### WHAT TO WORK ON
A) In the CBS union-rally article, which Democratic state senator did Bowers speak with on the Evening News?
B) Carry the CBS union-rally article forward from its final line.

### SELECTION
--------------------

CBS Proclaims: 'Workers of the Nation Unite' in MoveOn.org-Backed Union Protests
At the top of Saturday's CBS Early Show, co-host Russ Mitchell cheered unions protests across the country: "Workers uniting. 50 rallies are planned in 50 states today, as organizers show solidarity with Wisconsin state workers, fighting to preserve their right to collectively bargain for benefits and work conditions."
Introducing the segment later, fellow co-host Rebecca Jarvis noted how the protests were organized by MoveOn.org. Rather than accurately label the organization as left-wing, she simply referred to it as "an advocacy group." In the report that followed, correspondent Cynthia Bowers announced that "workers who are coming to these rallies around the country to support Wisconsin workers are being told to wear those red t-shirts we've become so familiar with." The headline on screen throughout the segment referenced Karl Marx: "Workers of the Nation Unite; 50 State Rallies to Support Union Rights."
On Saturday's Evening News, Mitchell again touted the protests: "Tens of thousands of activists rallied across the country today in state capitals like Albany, New York, and dozens of other cities, including Dallas, to show solidarity with unionized public workers in Wisconsin." At that time, Bowers reported: "For the thousand or so activists who protested in Chicago today in support of Wisconsin's public employee unions, the rallying cry was unity."
After noting how Wisconsin's Scott Walker and other governors were trying to balance state budgets by reducing spending on benefits for some public workers, Bowers added: "It's that attempt to weaken decades of public union clout that is bringing tens of thousands to the capitol building in Madison day after day, and to rallies around the country today." She melodramatically fretted: "The fear that unions may one day disappear from American life."
In her Early Show report, Bowers did feature a sound bite from Walker calling on Democratic members of the Wisconsin State Senate hiding in Illinois to return to work: "Come back to the state capitol. You want to participate in democracy, democracy happens when you're in the arena. The arena is not in Rockford, Illinois. It's not in Freeport, Illinois. It's not in Chicago, Illinois. It's in Madison, Wisconsin, in our state's capitol."
On the Evening News, Bowers spoke to one of those Democrats, Jon Erpenbach, and challenged him and his colleagues: "Public sentiment is saying that you guys should be in the state dealing with this, not out of state."
Here is a full transcript of the February 26 Early Show segment:
8:00AM ET TEASE:
RUSS MITCHELL: Workers uniting. 50 rallies are planned in 50 states today, as organizers show solidarity with Wisconsin state workers, fighting to preserve their right to collectively bargain for benefits and work conditions.

--------------------

Item-finding records:
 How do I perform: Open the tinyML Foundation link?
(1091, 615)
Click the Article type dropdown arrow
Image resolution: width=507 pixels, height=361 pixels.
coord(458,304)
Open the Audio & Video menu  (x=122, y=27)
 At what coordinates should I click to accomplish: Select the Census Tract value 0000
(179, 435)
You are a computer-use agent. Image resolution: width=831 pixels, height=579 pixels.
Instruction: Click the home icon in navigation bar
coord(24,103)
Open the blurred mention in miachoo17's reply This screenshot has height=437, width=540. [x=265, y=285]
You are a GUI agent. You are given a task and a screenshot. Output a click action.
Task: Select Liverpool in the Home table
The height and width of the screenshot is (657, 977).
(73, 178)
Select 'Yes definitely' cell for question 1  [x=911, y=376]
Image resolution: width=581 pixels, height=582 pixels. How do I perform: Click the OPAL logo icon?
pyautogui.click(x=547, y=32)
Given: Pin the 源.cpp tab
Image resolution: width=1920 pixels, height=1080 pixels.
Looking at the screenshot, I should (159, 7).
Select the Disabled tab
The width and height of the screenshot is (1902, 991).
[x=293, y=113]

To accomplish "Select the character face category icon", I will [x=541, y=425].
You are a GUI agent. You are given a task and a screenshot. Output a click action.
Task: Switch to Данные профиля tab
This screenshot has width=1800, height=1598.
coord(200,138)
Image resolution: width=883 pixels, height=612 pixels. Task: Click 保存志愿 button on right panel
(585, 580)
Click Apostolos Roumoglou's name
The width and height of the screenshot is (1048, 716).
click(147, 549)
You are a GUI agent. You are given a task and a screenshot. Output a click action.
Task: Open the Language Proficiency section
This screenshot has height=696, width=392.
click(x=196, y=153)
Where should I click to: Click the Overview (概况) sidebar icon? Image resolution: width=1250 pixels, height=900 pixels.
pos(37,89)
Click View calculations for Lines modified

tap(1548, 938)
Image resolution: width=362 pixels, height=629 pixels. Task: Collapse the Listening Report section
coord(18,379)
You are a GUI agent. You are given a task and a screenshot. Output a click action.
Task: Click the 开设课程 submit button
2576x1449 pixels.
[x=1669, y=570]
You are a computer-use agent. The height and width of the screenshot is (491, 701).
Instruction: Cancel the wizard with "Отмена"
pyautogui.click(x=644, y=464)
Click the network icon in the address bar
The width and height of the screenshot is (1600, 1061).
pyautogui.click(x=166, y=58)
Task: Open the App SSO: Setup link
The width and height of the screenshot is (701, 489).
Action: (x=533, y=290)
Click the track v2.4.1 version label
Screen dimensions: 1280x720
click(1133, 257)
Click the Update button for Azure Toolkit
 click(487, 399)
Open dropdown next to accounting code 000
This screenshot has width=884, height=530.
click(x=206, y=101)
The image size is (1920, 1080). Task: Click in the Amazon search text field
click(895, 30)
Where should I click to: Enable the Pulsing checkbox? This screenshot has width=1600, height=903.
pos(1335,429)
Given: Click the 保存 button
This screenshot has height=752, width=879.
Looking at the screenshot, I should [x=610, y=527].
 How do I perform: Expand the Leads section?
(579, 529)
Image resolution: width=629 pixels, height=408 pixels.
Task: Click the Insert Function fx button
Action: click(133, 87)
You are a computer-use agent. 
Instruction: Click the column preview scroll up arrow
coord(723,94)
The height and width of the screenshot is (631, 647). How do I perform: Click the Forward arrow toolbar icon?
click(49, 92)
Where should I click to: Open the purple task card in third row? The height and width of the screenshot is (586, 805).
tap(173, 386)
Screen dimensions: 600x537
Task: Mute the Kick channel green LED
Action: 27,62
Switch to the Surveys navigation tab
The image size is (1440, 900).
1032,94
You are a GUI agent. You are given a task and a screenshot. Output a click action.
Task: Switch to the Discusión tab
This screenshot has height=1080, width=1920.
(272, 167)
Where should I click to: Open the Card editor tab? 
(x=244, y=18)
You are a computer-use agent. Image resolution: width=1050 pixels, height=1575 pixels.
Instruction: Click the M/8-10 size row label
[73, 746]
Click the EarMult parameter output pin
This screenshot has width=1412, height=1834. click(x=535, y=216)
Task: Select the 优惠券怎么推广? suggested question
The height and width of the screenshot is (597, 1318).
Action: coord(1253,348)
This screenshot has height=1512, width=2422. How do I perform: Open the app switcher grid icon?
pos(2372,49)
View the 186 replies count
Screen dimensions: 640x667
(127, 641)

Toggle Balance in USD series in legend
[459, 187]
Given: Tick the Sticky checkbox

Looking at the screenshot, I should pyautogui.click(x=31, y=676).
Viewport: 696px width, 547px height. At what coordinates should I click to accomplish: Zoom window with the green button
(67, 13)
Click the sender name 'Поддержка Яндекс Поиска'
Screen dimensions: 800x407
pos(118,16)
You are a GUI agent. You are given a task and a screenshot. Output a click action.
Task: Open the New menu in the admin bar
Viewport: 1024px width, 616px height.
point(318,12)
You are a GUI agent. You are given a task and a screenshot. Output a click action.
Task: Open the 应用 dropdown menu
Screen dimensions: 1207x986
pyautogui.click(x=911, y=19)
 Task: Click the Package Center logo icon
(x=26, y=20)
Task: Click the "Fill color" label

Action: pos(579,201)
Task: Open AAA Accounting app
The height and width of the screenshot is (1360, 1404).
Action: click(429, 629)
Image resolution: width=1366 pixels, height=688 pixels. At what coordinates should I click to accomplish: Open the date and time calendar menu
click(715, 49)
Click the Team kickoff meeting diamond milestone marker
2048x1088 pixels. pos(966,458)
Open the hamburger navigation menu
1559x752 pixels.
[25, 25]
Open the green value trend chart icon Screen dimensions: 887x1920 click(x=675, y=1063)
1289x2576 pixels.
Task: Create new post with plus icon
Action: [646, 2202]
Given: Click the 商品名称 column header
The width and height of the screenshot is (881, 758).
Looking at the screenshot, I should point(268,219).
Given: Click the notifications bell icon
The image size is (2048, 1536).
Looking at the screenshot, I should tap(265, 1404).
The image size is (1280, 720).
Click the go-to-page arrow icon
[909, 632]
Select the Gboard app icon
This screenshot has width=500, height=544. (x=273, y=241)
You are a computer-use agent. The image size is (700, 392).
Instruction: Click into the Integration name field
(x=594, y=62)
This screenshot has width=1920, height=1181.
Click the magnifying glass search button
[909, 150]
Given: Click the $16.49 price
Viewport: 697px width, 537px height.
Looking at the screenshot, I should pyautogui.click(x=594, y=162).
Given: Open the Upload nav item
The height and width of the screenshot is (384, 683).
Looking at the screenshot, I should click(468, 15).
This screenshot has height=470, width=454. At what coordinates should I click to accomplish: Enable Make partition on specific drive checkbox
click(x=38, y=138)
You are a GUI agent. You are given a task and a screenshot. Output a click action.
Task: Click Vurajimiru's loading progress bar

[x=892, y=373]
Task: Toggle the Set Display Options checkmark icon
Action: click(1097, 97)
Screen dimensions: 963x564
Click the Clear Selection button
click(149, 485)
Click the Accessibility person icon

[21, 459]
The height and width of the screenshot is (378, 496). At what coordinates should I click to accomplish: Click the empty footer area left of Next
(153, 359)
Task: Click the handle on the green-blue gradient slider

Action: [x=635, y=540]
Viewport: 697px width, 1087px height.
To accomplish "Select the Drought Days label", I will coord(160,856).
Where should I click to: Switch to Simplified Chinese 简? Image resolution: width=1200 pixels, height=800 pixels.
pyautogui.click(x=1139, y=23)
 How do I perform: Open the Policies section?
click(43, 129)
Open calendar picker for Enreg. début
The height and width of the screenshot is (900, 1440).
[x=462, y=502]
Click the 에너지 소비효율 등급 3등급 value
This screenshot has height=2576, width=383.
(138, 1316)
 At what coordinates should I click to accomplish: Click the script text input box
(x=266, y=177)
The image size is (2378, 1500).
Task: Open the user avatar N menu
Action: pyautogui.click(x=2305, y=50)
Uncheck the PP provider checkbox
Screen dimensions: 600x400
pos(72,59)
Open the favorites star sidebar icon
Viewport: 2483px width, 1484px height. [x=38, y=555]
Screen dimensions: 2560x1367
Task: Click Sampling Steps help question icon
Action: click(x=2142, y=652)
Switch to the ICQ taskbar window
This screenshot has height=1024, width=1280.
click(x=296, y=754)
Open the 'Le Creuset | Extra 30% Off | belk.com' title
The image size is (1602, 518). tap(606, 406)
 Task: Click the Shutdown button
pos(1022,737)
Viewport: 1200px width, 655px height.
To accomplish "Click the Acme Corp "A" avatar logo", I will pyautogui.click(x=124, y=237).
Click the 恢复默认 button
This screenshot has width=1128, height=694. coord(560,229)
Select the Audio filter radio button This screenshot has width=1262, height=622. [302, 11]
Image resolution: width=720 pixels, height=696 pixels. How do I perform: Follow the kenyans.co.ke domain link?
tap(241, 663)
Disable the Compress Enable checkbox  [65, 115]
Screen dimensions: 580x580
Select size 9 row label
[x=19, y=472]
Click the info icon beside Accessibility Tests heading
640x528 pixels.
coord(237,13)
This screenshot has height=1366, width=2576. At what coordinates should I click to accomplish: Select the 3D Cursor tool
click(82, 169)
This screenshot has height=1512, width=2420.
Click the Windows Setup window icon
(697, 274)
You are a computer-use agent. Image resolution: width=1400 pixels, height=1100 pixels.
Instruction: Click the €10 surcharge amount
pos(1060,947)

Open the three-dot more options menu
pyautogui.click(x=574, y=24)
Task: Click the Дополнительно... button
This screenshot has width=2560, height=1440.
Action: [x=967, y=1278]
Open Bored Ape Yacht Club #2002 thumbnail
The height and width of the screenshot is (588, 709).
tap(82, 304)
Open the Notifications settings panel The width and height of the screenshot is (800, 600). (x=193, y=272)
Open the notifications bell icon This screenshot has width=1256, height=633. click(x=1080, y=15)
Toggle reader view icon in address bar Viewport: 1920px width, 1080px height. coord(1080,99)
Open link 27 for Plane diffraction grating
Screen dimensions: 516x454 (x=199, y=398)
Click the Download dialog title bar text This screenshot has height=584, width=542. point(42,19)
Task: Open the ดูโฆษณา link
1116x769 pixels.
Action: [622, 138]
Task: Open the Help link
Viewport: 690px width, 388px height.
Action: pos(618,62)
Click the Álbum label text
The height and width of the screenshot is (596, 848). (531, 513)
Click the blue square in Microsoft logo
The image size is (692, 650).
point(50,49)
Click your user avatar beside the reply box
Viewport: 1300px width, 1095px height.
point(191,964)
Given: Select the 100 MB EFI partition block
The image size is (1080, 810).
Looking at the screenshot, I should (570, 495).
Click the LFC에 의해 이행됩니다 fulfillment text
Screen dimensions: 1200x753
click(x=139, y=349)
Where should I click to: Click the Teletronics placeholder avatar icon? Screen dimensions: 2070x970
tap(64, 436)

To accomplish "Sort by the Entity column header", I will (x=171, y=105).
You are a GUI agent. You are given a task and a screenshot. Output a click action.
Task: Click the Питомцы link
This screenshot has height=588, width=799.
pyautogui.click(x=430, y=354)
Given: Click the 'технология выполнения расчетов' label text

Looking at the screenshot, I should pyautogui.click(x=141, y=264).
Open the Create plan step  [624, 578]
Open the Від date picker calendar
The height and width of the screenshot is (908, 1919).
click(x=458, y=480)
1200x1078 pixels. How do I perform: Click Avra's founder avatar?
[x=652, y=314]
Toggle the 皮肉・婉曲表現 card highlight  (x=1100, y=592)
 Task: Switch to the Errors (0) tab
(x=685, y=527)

--------------------

### WRITTEN RESPONSES
A) Jon Erpenbach

B)
8:13AM ET SEGMENT:
REBECCA JARVIS: Meantime, rallies are scheduled today in every state capital and in some major cities in support of Wisconsin's unionized public employees, who are trying to keep their collective bargaining rights. They're organized by MoveOn.org, an advocacy group, following scattered rallies last week. And CBS News correspondent Cynthia Bowers is in Chicago with the latest. Cynthia, good morning.
CYNTHIA BOWERS: Good morning, Rebecca. And workers who are coming to these rallies around the country to support Wisconsin workers are being told to wear those red t-shirts we've become so familiar with. They're expecting about 1,000 here in Chicago, and up in Madison, though, the political stalemate that sparked all this, goes on.
[ON-SCREEN HEADLINE: Workers of the Nation Unite; 50 State Rallies to Support Union Rights]
After eleven days of protests, the Wisconsin state house began clearing out last night. Three long nights of filibustering by House Democrats finally came to an end as the controversial bill to cut collective bargaining rights for most public workers passed the state assembly early Friday morning.
UNIDENTIFIED MAN [PROTESTOR]: People are here because they want to defend their rights, their basic rights, to organize in the workplace.
PROTESTORS: Kill the bill!
BOWERS: And way beyond Wisconsin, protests have spread to Ohio, Indiana, and on Friday, to New Jersey, where thousands came out in support of Wisconsin workers. In Providence, Rhode Island, where the school committee is currently facing a $40 million budget deficit, the school board voted in favor of sending termination letters to the nearly 2,000 city teachers. The mayor insists not every teacher will lose his job.
UNIDENTIFIED WOMAN [PROVIDENCE TEACHER]: I feel numb. I almost feel like I need to mourn like the death of an innocence, or – it's just surreal.
BOWERS: Wisconsin Governor Scott Walker is hoping to avoid those dire consequences of potentially laying off 1,500 state workers. On Friday, he repeatedly called for the 14 Democratic state senators who have been MIA for ten days to come home to Madison.
SCOTT WALKER: Come back to the state capitol. You want to participate in democracy, democracy happens when you're in the arena. The arena is not in Rockford, Illinois. It's not in Freeport, Illinois. It's not in Chicago, Illinois. It's in Madison, Wisconsin, in our state's capitol.
BOWERS: Illinois may be a safe haven for these missing Democrats, but it is facing far worse financial woes, and, in fact, in all the states, most of the states where folks will be rallying today, the financial shortfalls are being felt. And people are finding out the hard way that in times like these, something has to give. Rebecca.
JARVIS: Cynthia Bowers, our CBS News correspondent in Chicago. Thank you.
Here is a full transcript of the February 26 Evening News segment:
6:41PM ET TEASE:
RUSS MITCHELL: And still ahead on tonight's CBS Evening News, demonstrations across the nation in support of Wisconsin's public employees.
6:45PM ET SEGMENT:
MITCHELL: Tens of thousands of activists rallied across the country today in state capitals like Albany, New York, and dozens of other cities, including Dallas, to show solidarity with unionized public workers in Wisconsin. One of the bigger rallies was in Chicago and Cynthia Bowers was there.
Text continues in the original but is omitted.